除夜の鐘



大晦日には各寺で除夜の鐘を突く習わしです。除は「除く」という意味の他に、「古いものを捨てて新しいものを迎える」という意味があるそうです。その意味だと毎日が除夜なのですが、とくに大晦日の夜を除夜と呼び、新年の新魂を迎えるということだそうです。大晦日の夜は各地のお寺で除夜の鐘を突きますが、除夜の鐘を突く回数が108回というのは人間の煩悩(ぼんのう)の数といわれています。その108個の煩悩を全部言える人はまずいません。

煩悩とは自分自身を苦しめる心のことです。仏教用語だということはわかります。仏教では欲が満たされたら苦しまなくて済むのかというと、そんなことはないと考えられています。これを有無同然(うむどうぜん)と言います。欲しいものが手に入っても人間は幸せになれないということです。たとえばお金や権力を手に入れたら幸せになるかというとそうでもなく、自分の外の環境をいくら変えても幸せにはなれないと教えています。幸せになれない原因は自分の外にあるのではなく、自分の内側にあり自分自身を苦しめる心を仏教では煩悩と呼んでいます。

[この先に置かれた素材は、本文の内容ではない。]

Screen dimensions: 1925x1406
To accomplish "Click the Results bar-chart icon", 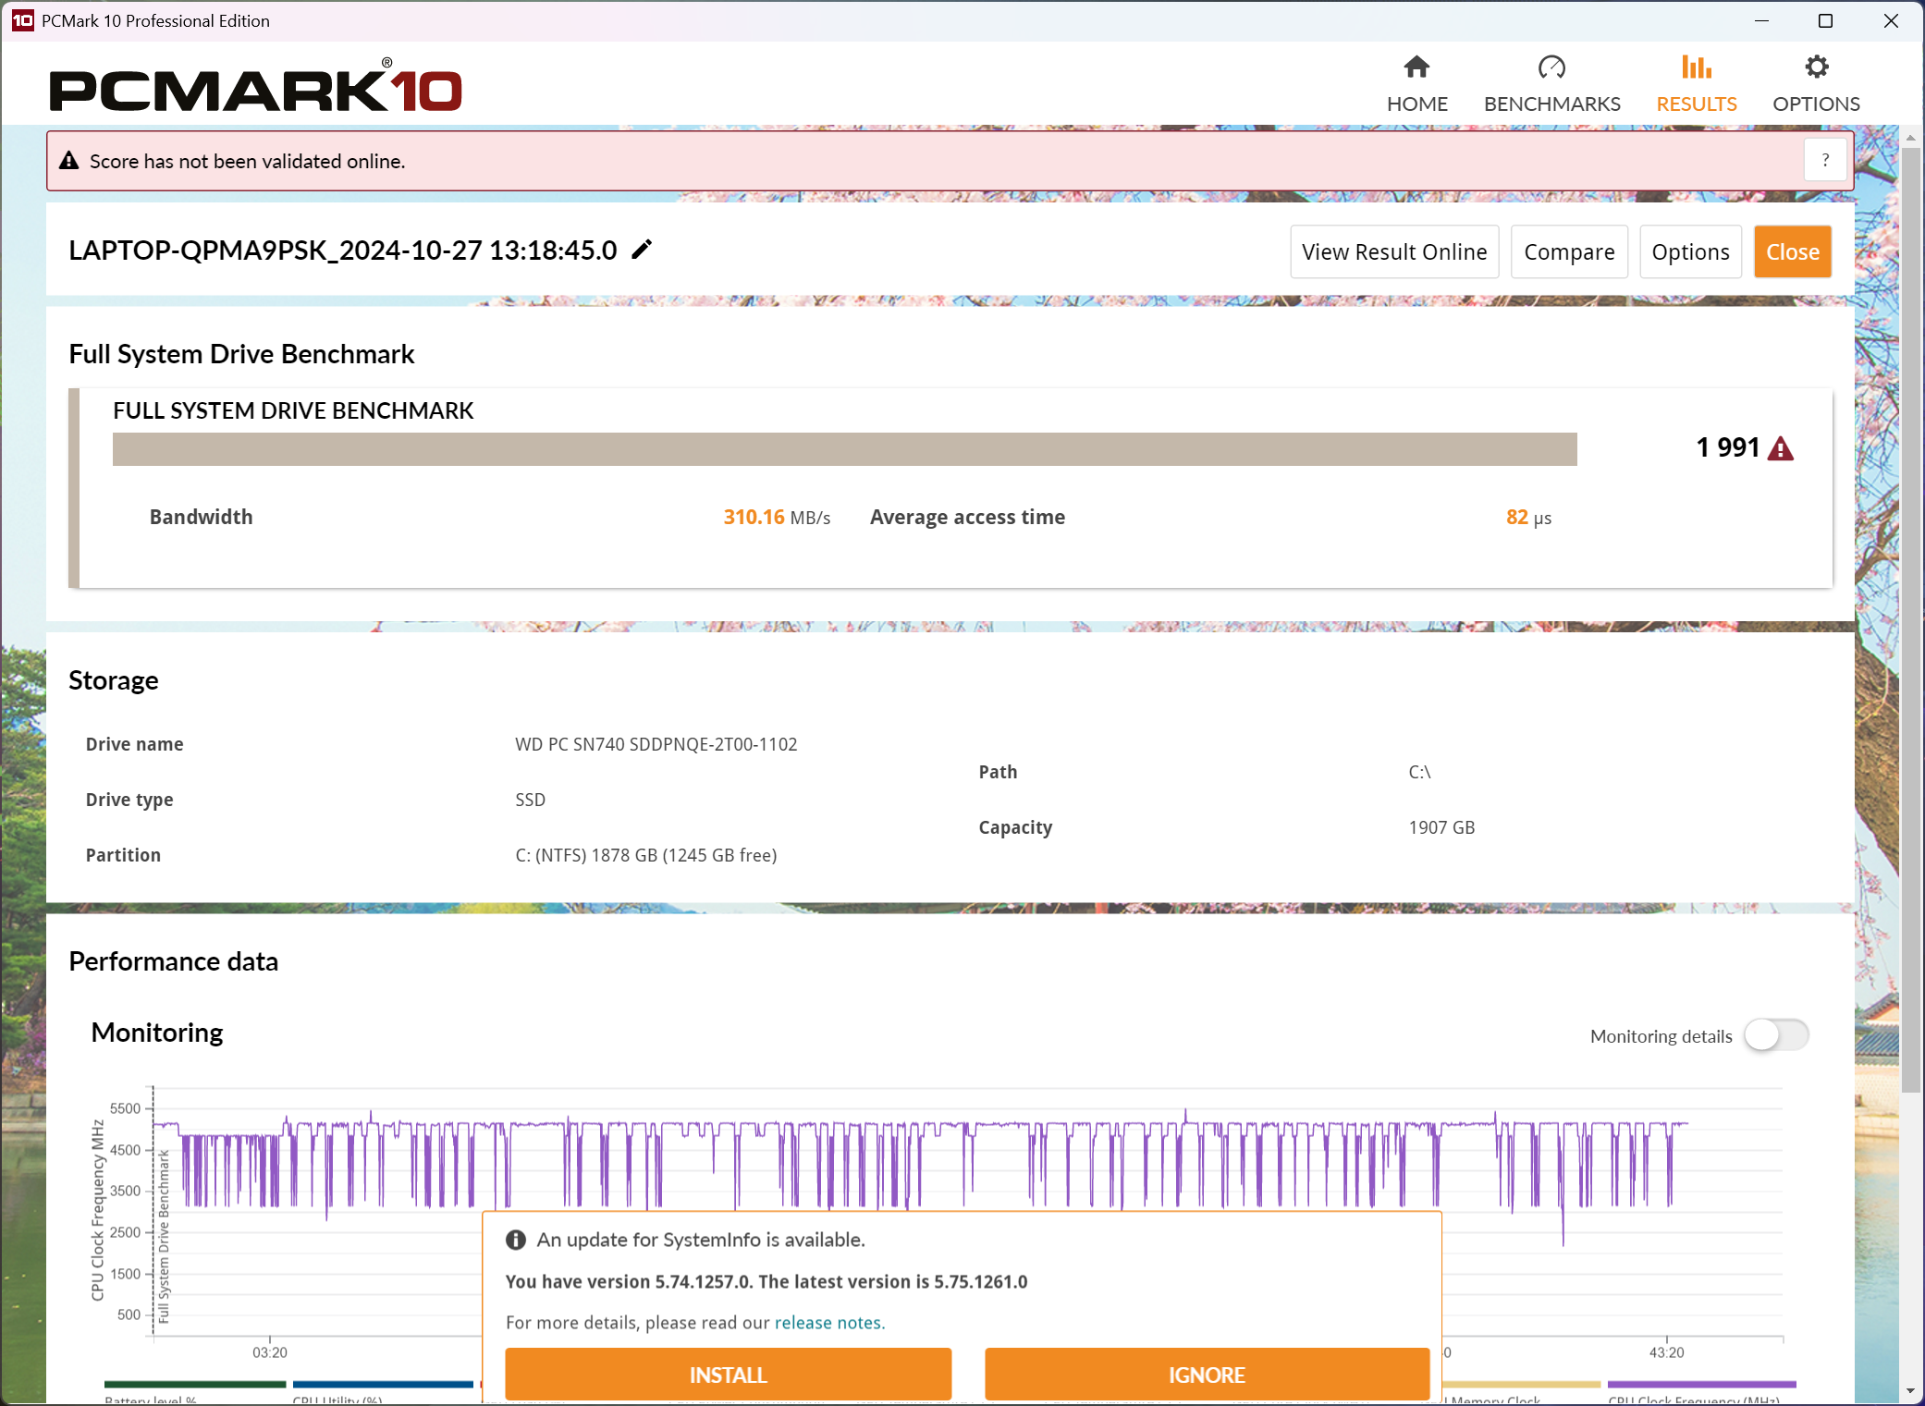I will (x=1696, y=67).
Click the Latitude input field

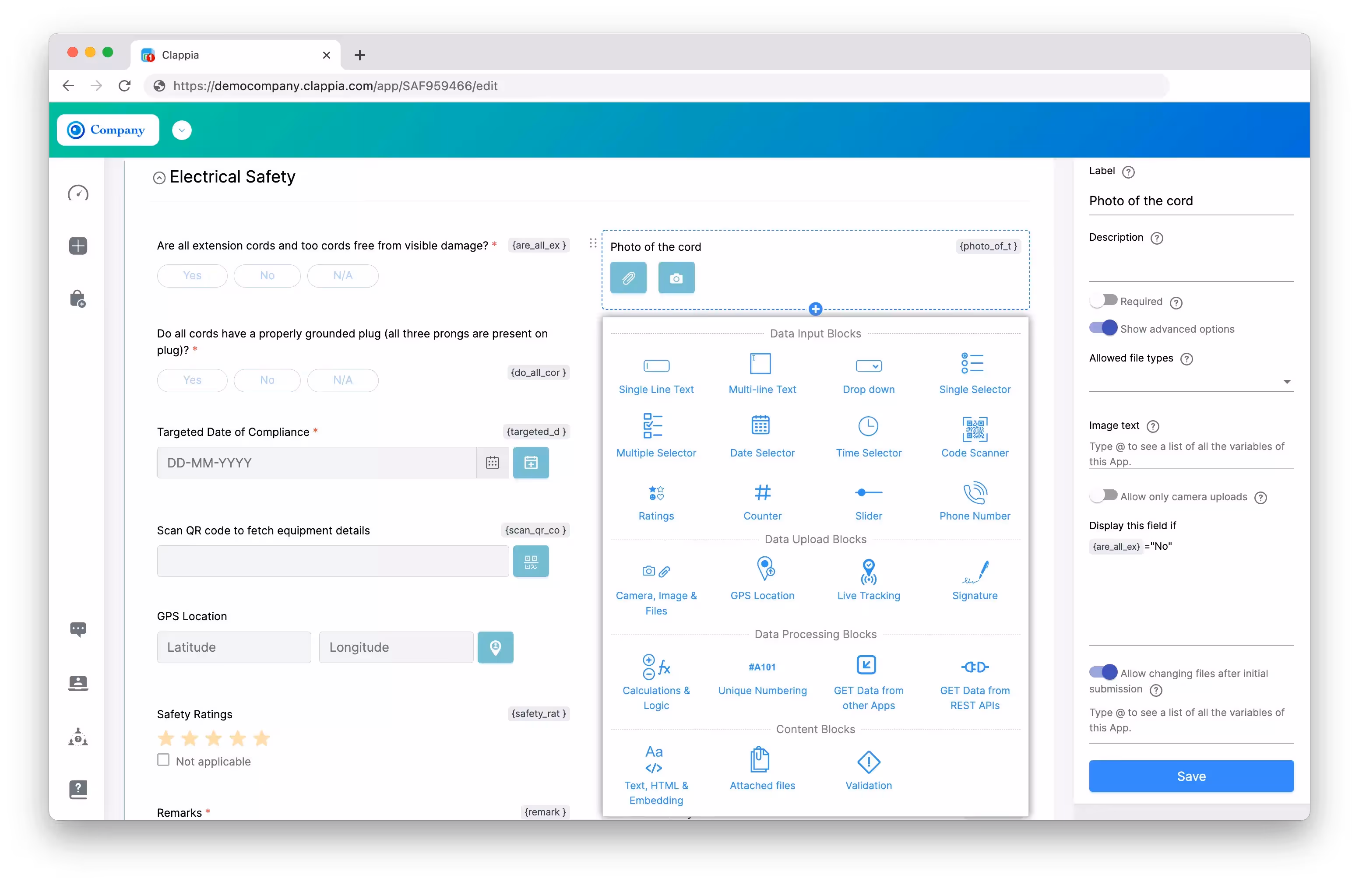234,647
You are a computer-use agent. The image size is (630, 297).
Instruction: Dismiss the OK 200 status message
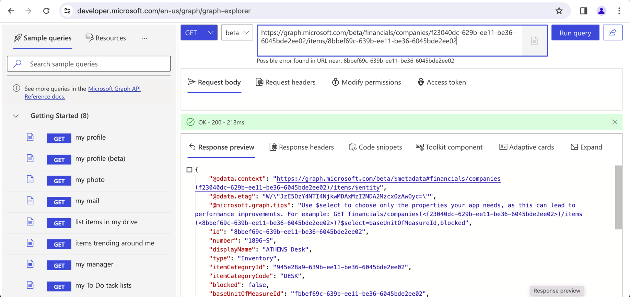(x=615, y=122)
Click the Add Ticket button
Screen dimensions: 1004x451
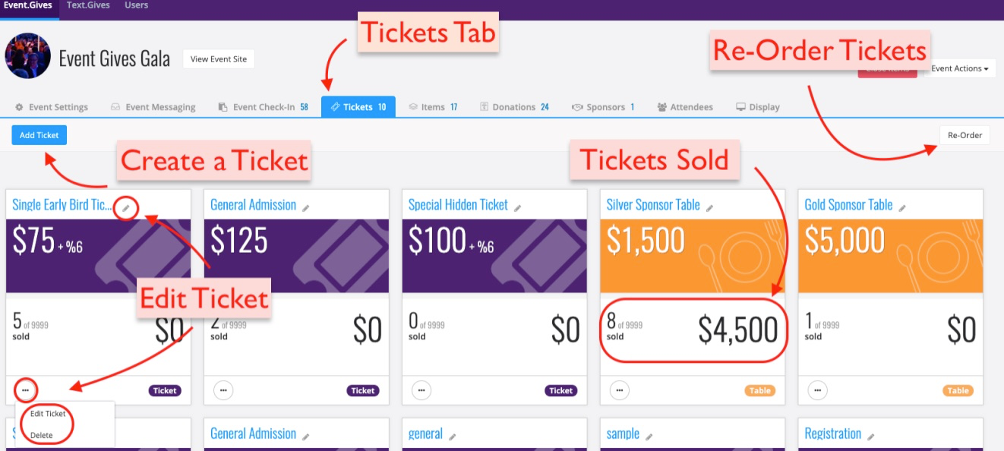click(x=39, y=135)
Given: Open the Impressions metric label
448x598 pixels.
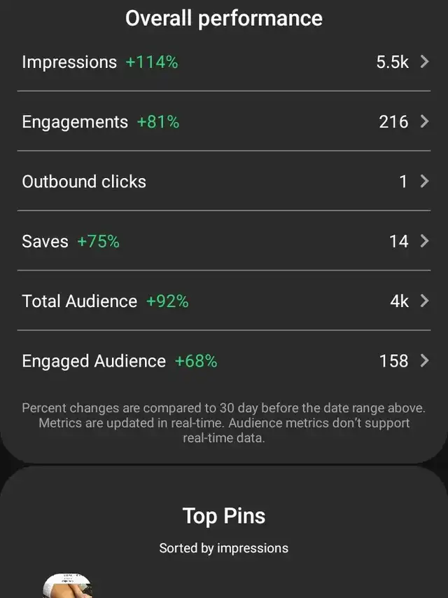Looking at the screenshot, I should [69, 62].
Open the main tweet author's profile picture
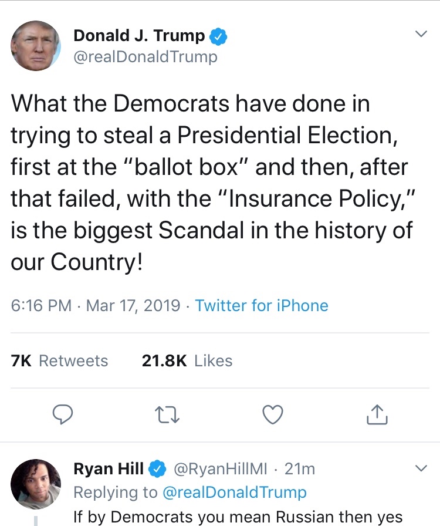 click(x=36, y=46)
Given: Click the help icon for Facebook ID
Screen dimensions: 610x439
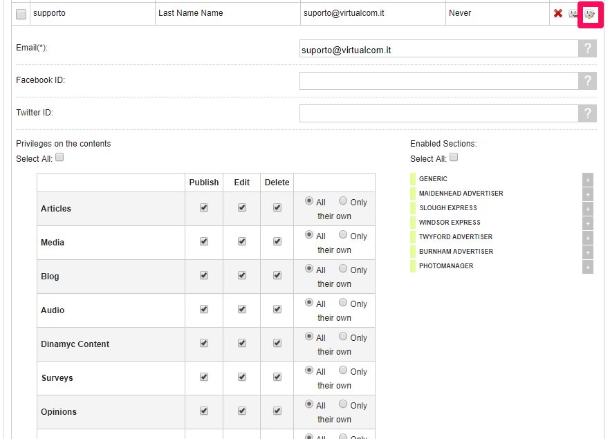Looking at the screenshot, I should 587,81.
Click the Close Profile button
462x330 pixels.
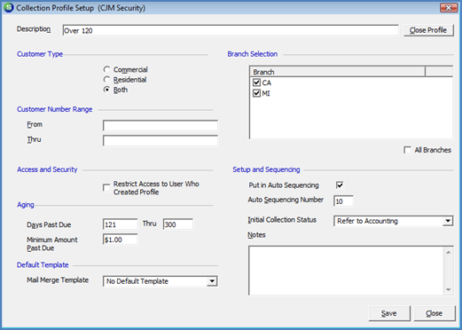click(428, 30)

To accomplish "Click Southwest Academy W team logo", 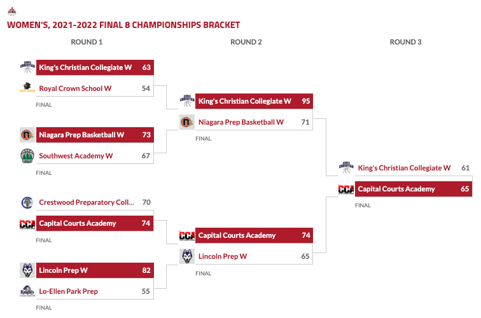I will pos(27,156).
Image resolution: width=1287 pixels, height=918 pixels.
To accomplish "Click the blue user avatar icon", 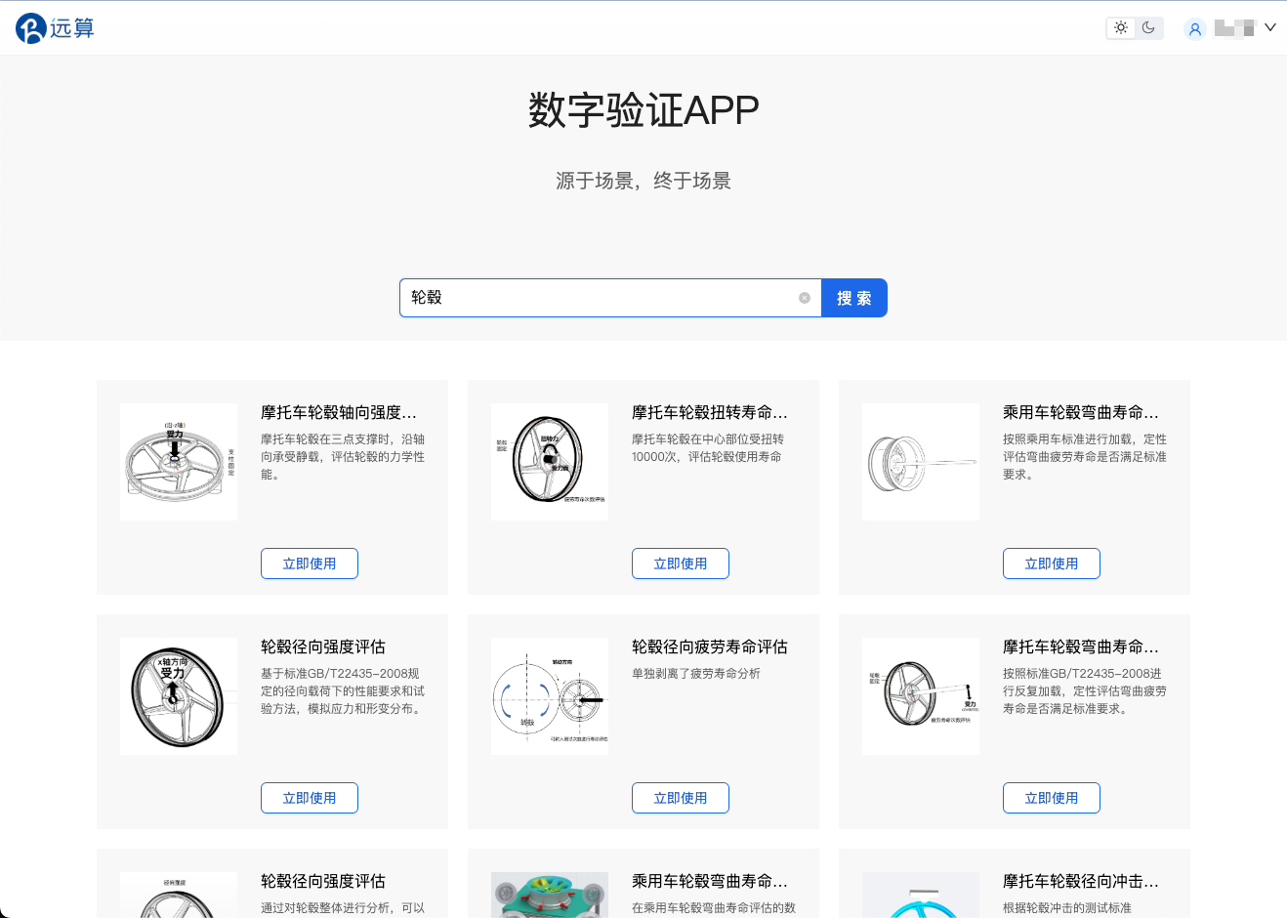I will (1195, 28).
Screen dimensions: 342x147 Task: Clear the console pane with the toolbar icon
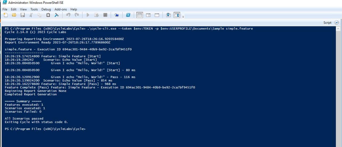tap(56, 15)
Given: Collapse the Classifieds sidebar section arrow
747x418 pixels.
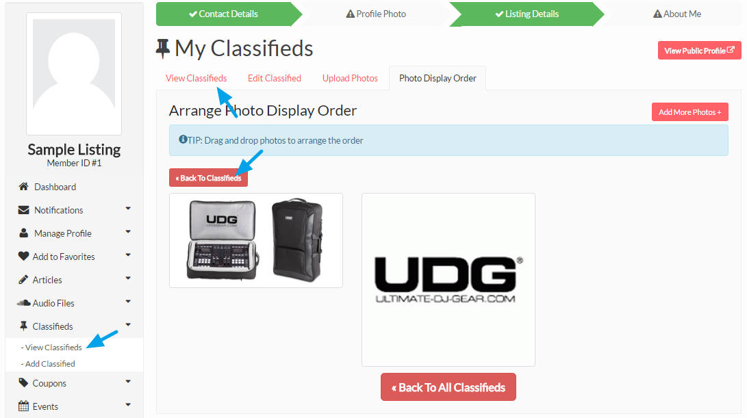Looking at the screenshot, I should pos(128,325).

108個ある煩悩の中で特に人を苦しめる3つの煩悩を貪欲(とんよく)、瞋恚(しんい)、愚痴(ぐち)といいます。仏教ではこれらを「三毒の煩悩」という呼んでいます。仏教では懺悔文(さんげもん)という経文を唱えます。我昔所造諸悪業(がしゃくしょぞうしょあくごう)皆由無始貪瞋痴(かいゆうむしとんじんち)従身口意之所生(じゅうしんくいししょしょう)一切我今皆懺悔(いっさいがこんかいさんげ)と唱えます。貪欲とは底なしの欲のことです。無限の欲を満たし続けるのは不可能なことで、欲が満たされないことが次の煩悩である瞋恚につながります。瞋恚とは怒りのことです。欲が満たされないことで怒りが増幅します。怒りは抑制できない感情で、一瞬で仕事や人間関係を台無しにするものです。怒りに駆られた人間には後悔が残ります。愚痴とは羨ましい気持ちや妬みの気持ちです。

煩悩が108個あると言われる由来には諸説あります。よくいわれるのは六根(6)×好・悪・平(3)×浄・染(2)×過去・現在・未来(3)をすべて掛け合わせると108になるという説です。六根とは人に感覚を生じさせ、迷いを与えるもののことで、眼、耳、鼻、舌、身、意の6つを指します。好・悪・平は人間の感情のあり方を表しています。好=快感、悪=不快、平=どちらでもないというあり方です。浄・染は浄=きれい、染=きたないという意味です。三世は、過去・現在・未来や前世・今世・来世を表します。

別の説では四苦(4×9)と八苦(8×9)を足した数が108になることから、煩悩は108個あるとされているというのです。

気候や季節の変わり目を表す暦に由来しているという説もあります。月の数(12)+二十四節気(24)+七十二侯(72)を足すと108になります。二十四節気と七十二侯については、このコラムでも折々に紹介いたしました。

108という数字は意外にいろいろ組み合わせがあるものなのですね。

除夜の鐘の起源は中国で宋の時代だそうで、その時には、朝夕2回、108つの鐘をついていました。日本でも鎌倉時代くらいから禅宗のお寺で朝夕2回、108つの鐘をつくようになったそうです。鐘撞きのお坊さんは大変だったでしょうね。

それが室町時代くらいになると、除夜にだけつくようになり、除夜の鐘になりました。

江戸時代くらいまでは広まっていましたが、明治時代、大正時代には除夜の鐘はあまりつかれなくなってしまいます。

現代のように日本中に広まったのは、1927(昭和2)年に、ラジオ番組で大晦日に近所の寺から借りてきた鐘をスタジオに持ち込んで108回鳴らして放送されたことだそうです。それが1929年には実況中継になり、1932年からはリレー中継になります。

「ゆく年くる年」ももともと『除夜の鐘』という番組名でした。

除夜の鐘もマスコミの影響が強かったのですね。もっとも最近はうるさいといって文句を言う人もいたり、お坊さんがいないので、自動鐘撞機だったり、1回いくらでお金を取って鐘を撞かせたり、とだいぶ様変わりしてきました。

大晦日はせめて仏の教えについて考えてみてはいかがでしょうか。その方がよい新魂がやってくると思います。